The Ohio Supreme Court’s sanctioning of tort reform resulted in a reduction of damages in Sivit v. Village Green of Beechwood. In the Sivit case, a fire destroyed Building 3 located in Village Green apartments in 2004. An expert determined construction defects in the ceiling of the second floor and the floor above it caused the fire.

Another fire occurred in a different building in the same apartment complex in 2007. An expert concluded the fire started in the space between the ceiling and the floor. The expert found a number of violations of the National Electric Code and an infiltration of water in the building. His conclusion was that faulty electrical wiring contaminated by water caused the fire.

Residents of the building filed a lawsuit against the apartment complex owner and the management company seeking compensation for their damages. The jury awarded $582,146 in compensatory damages and $2,000,000 in punitive damages to the residents. The jury found the apartment complex owner was liable for the damages.

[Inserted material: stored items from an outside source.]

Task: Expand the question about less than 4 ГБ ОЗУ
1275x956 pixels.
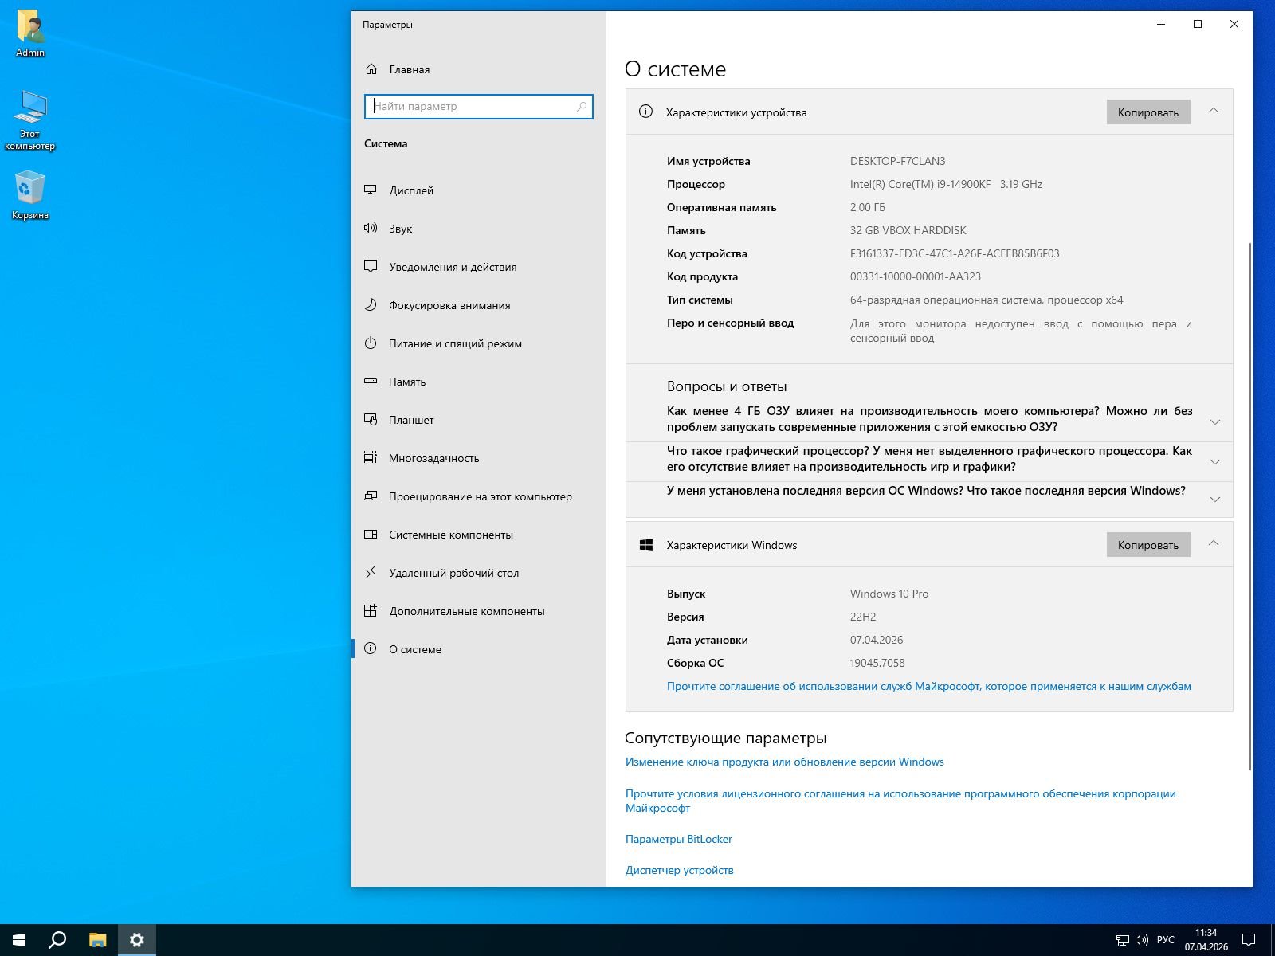Action: (x=1214, y=421)
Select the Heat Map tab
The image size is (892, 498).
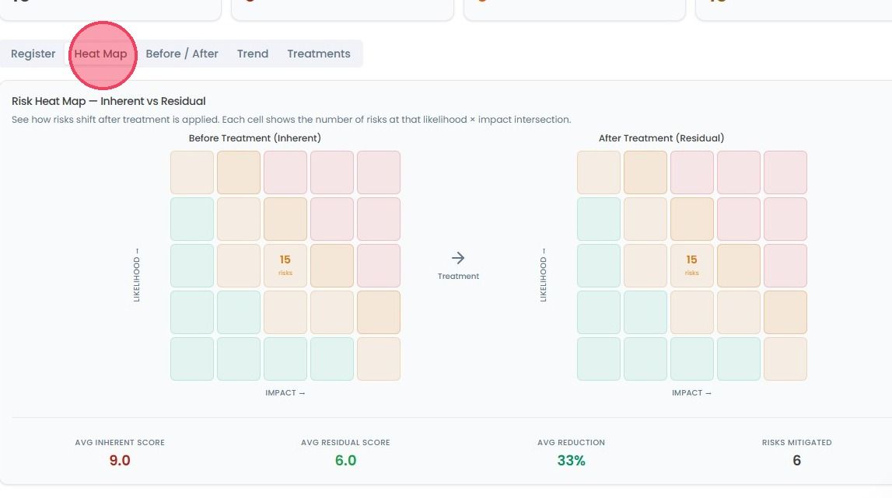[x=100, y=54]
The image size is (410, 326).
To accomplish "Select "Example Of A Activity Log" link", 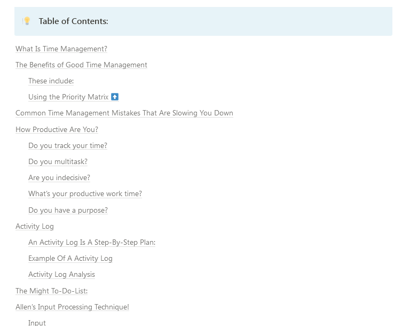I will tap(70, 259).
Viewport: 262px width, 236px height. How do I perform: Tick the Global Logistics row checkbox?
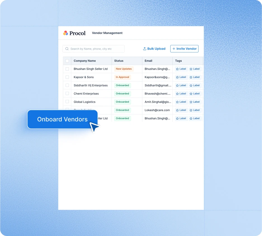pyautogui.click(x=67, y=102)
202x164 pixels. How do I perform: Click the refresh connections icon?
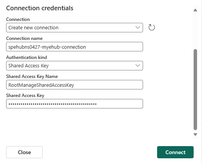[152, 27]
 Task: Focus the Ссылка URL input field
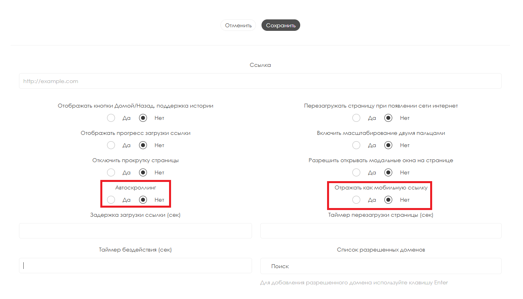(x=260, y=81)
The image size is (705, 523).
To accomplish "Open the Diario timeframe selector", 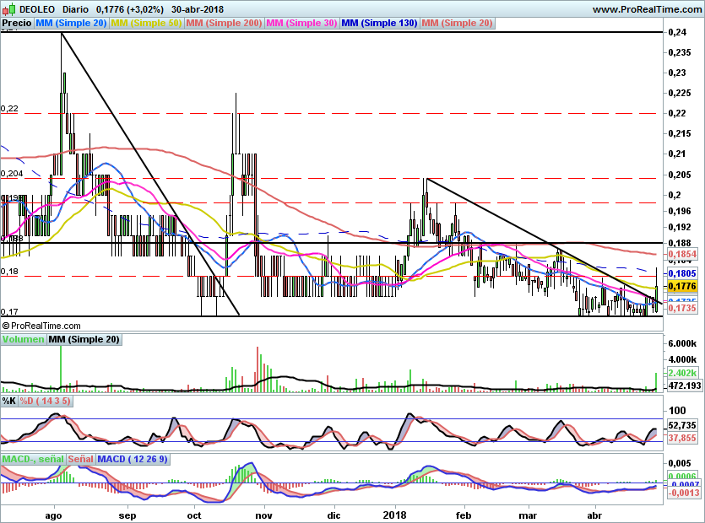I will tap(75, 8).
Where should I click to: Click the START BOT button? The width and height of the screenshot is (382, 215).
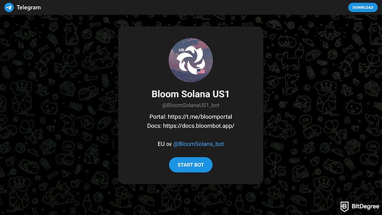click(x=191, y=165)
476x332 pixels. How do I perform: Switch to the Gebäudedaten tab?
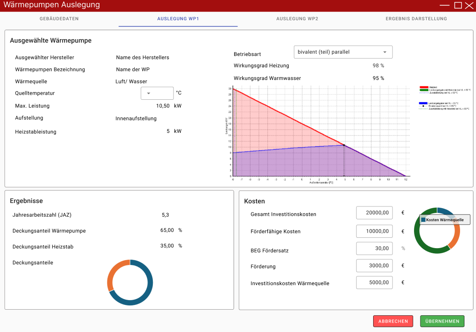tap(59, 19)
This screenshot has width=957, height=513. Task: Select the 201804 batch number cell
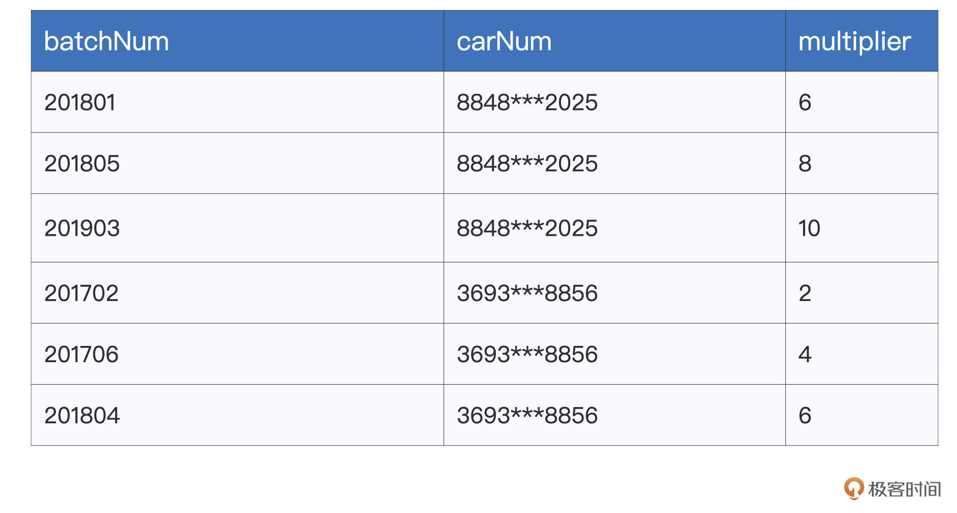click(x=82, y=415)
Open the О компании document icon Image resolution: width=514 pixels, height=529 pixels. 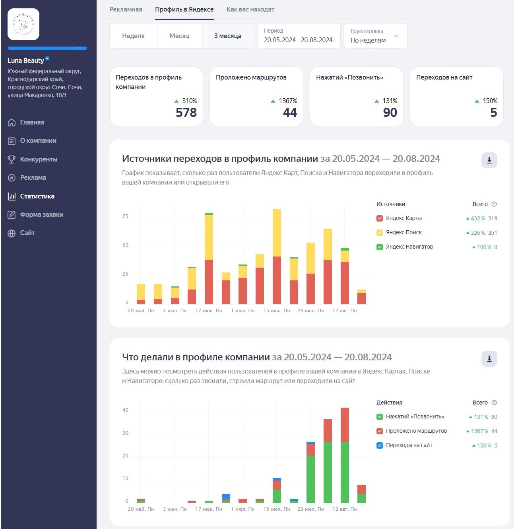coord(12,141)
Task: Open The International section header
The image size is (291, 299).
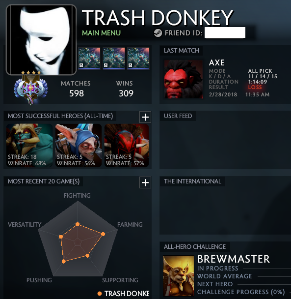Action: [192, 181]
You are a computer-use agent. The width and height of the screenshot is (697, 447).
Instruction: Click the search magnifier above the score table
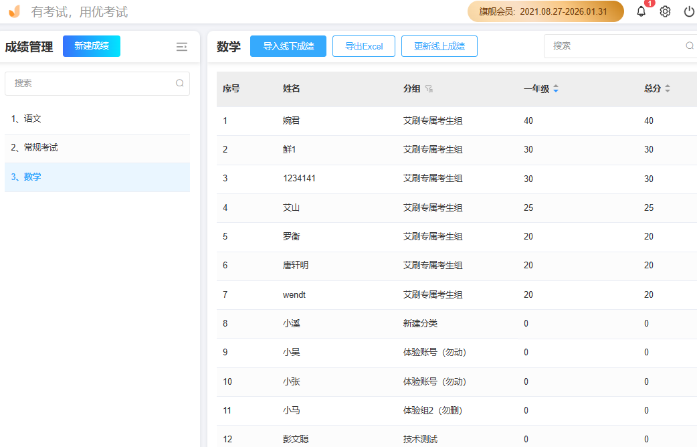click(689, 45)
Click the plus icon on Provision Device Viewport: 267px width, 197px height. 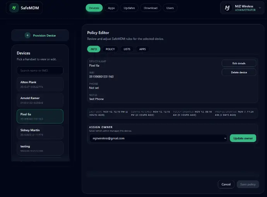(x=27, y=35)
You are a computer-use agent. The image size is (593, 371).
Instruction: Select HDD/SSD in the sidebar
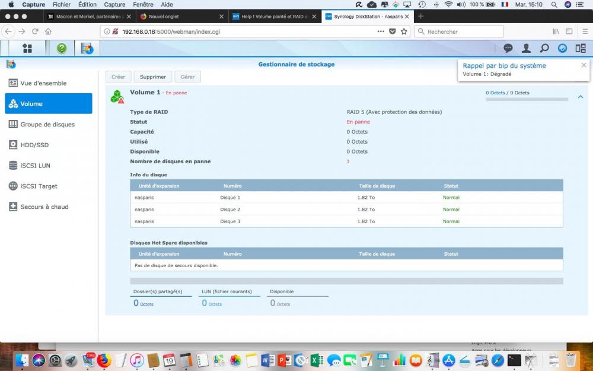coord(34,145)
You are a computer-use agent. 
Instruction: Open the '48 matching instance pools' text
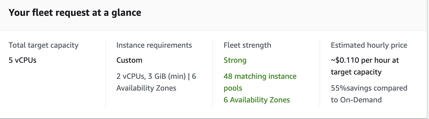(260, 76)
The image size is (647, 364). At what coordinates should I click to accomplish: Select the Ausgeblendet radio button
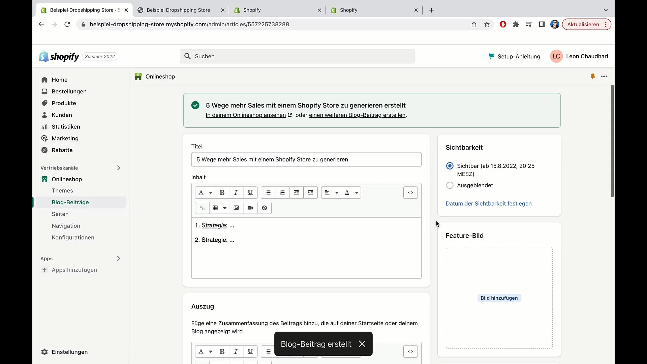click(450, 185)
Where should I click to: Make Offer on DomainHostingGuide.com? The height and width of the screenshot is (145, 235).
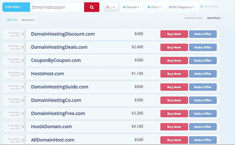coord(203,87)
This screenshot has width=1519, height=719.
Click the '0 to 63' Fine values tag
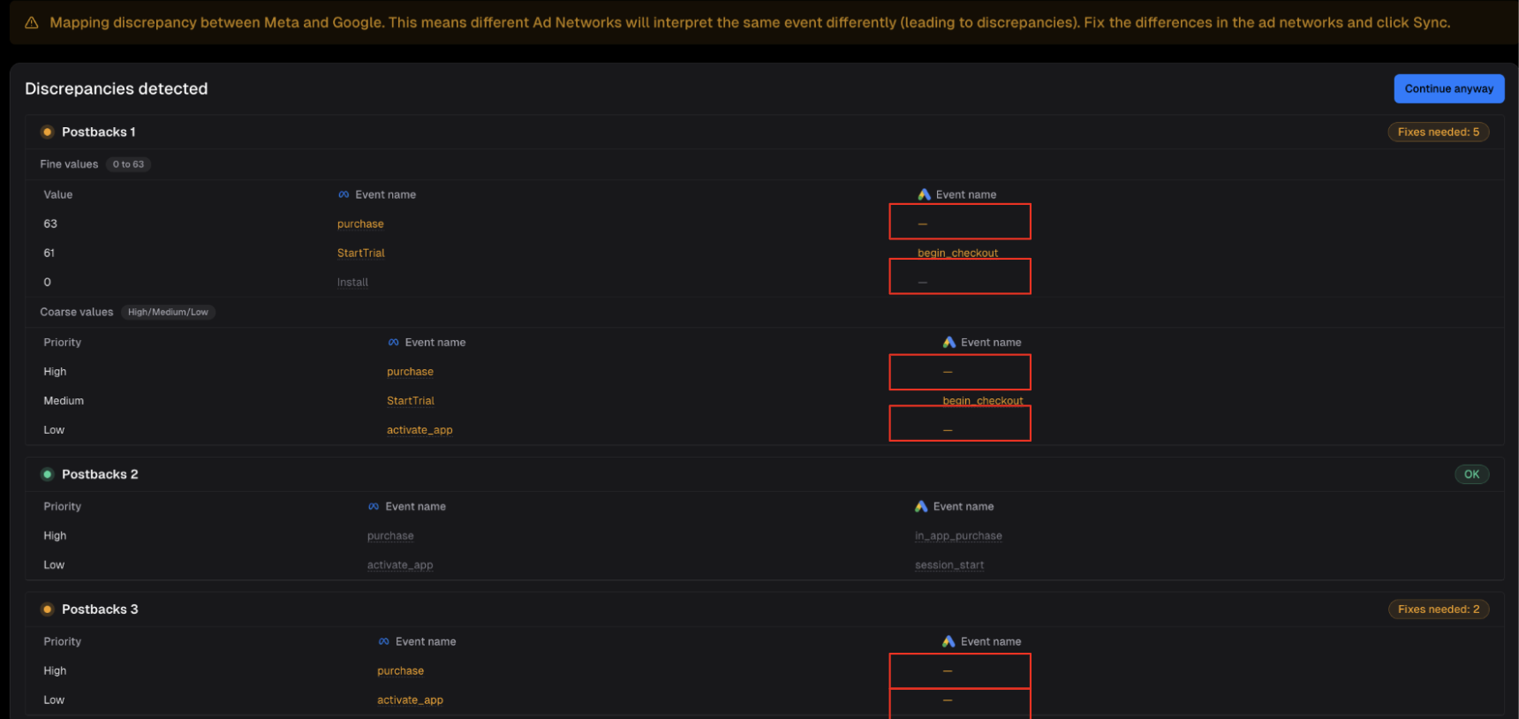click(128, 164)
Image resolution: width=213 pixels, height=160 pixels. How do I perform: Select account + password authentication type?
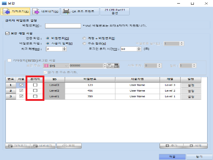pyautogui.click(x=84, y=38)
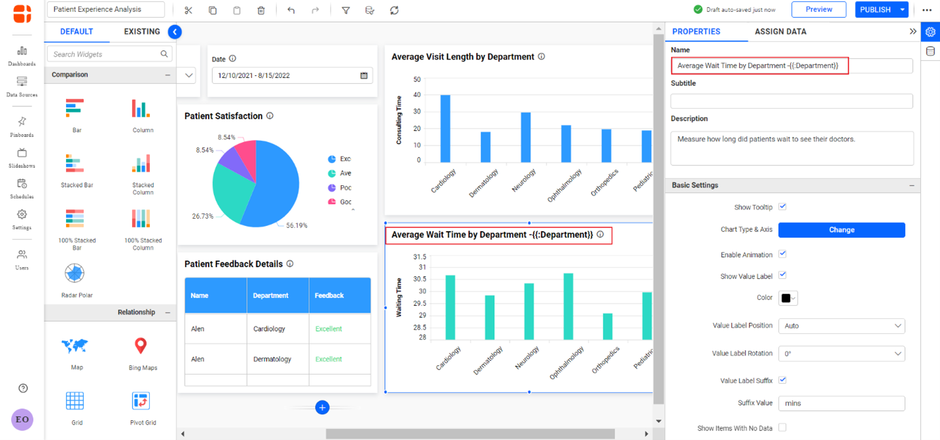Viewport: 940px width, 440px height.
Task: Click the plus button to add a widget
Action: click(322, 407)
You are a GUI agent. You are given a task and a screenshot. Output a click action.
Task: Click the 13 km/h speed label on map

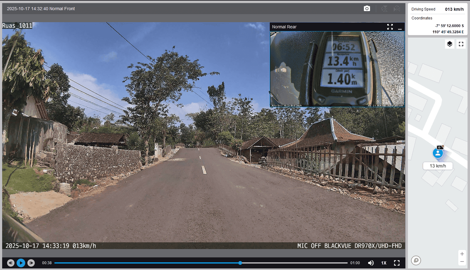pos(438,166)
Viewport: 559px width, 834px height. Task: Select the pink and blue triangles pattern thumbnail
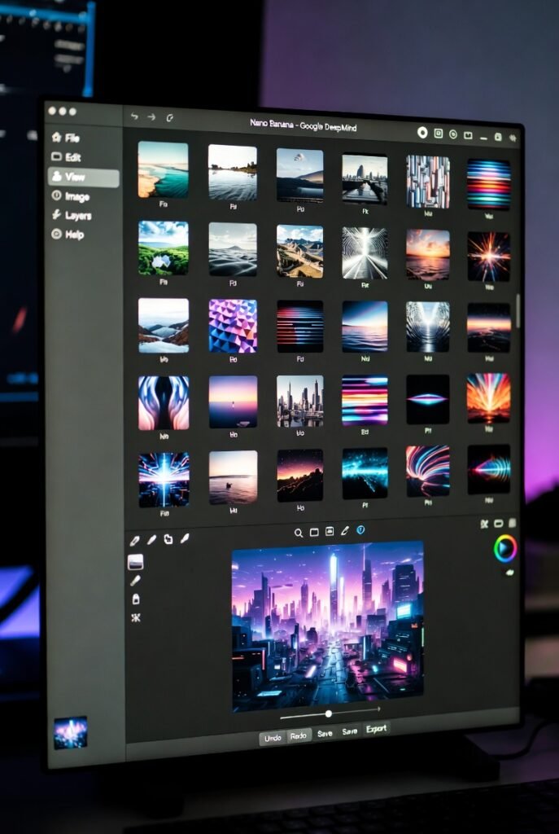tap(233, 326)
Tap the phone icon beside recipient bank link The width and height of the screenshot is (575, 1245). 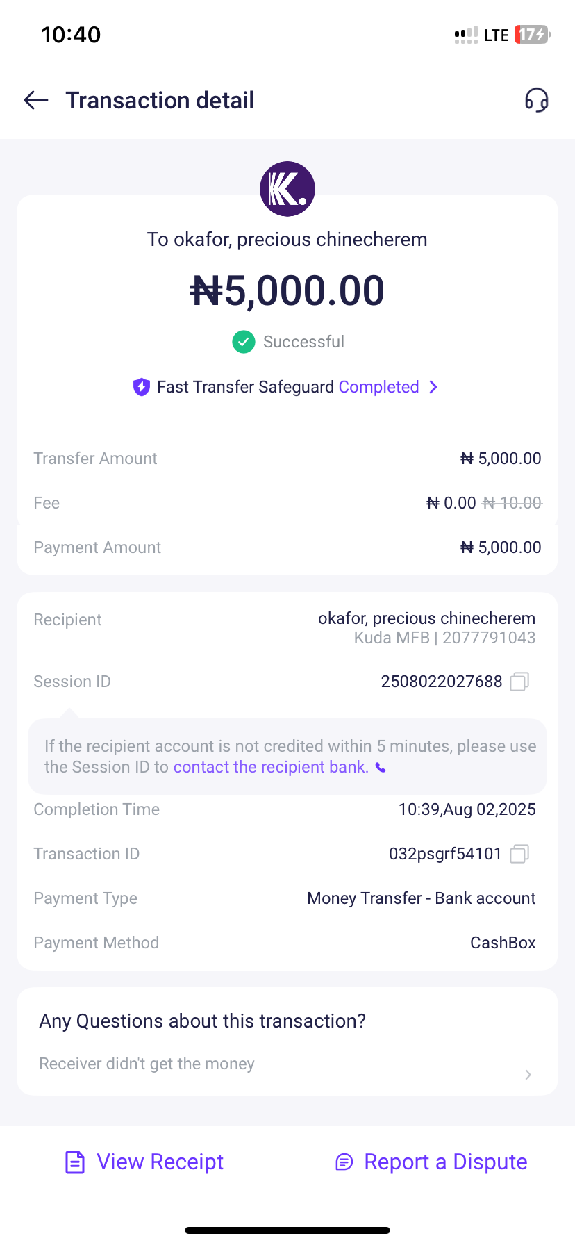tap(381, 768)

The apartment owner appealed to the Eighth District Court of Appeals which affirmed the judgment. The apartment owner then appealed to the Ohio Supreme Court.

The apartment complex owner argued the statute limiting damages for injuries to persons or property prohibited the residents from recovering punitive damages in an amount more than twice the compensatory damages. The statute only applies to tort actions (injuries to persons or property) and not to contact actions. The residents claimed the apartment owner breached the lease (contract) in addition to being negligent for not repairing the wiring.

The Ohio Supreme Court determined the case was a tort action and reduced the amount of punitive damages. The full case citation is Sivit v. Vill. Green of Beechwood, L.P., 143 Ohio St.3d 168 (2015).

In Sivit, the jury determined the appropriate amount of punitive damages to be awarded. The Supreme Court, following the statute passed by the Ohio Legislature, reduced the amount of punitive damages. The statute passed by the Legislature and the decision by the Ohio Supreme Court finding the statute constitutional deprived the residents in Sivit part of the damages awarded by the jury and lessened the punishment to the apartment owner for failing to maintain the wiring.

The statute overrides the reasoned decision of the jurors in a tort action. This interference with the jury process, however, does not occur in a contract action. If IBM™ sues Xerox™ for breach of contract, no limitation on damages exists and the jury award is not overridden by statute. In the Sivit case, the combined actions of the Legislature and the Court eliminated the right to have a jury determine the amount of punitive damages the jurors believed would punish the apartment owner and deter similar conduct in the future.